**TASK ITEM**: Work out how many lines of the listing hold the string "computer", then answer with that number and nothing else.
· · · ·
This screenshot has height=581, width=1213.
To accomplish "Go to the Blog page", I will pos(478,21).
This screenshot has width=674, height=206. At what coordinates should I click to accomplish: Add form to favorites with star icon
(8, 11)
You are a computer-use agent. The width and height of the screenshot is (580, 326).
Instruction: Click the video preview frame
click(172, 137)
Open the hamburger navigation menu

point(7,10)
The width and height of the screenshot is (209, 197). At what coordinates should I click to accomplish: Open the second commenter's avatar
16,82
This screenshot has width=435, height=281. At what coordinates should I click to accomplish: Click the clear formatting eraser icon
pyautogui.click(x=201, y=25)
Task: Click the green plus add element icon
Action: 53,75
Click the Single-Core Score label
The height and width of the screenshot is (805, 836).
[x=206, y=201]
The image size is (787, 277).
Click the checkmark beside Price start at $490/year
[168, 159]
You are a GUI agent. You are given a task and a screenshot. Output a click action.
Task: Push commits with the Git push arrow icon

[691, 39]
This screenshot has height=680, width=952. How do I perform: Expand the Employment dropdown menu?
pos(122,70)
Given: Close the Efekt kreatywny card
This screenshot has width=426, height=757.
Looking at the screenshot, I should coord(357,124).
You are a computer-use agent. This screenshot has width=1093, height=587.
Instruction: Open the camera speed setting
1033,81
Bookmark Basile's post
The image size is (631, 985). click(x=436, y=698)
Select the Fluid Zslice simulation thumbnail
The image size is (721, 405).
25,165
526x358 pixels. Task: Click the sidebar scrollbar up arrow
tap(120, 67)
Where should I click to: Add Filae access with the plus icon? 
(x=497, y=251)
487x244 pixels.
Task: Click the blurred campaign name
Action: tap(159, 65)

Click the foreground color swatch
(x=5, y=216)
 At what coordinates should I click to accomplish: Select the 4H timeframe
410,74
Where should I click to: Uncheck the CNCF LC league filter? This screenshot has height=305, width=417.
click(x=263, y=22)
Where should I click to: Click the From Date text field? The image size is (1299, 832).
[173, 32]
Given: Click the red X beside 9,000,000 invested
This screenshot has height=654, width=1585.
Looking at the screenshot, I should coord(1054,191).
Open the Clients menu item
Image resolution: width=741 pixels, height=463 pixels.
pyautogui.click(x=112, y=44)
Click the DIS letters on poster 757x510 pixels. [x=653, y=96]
· · · ·
**RESULT OF THE TASK**: 2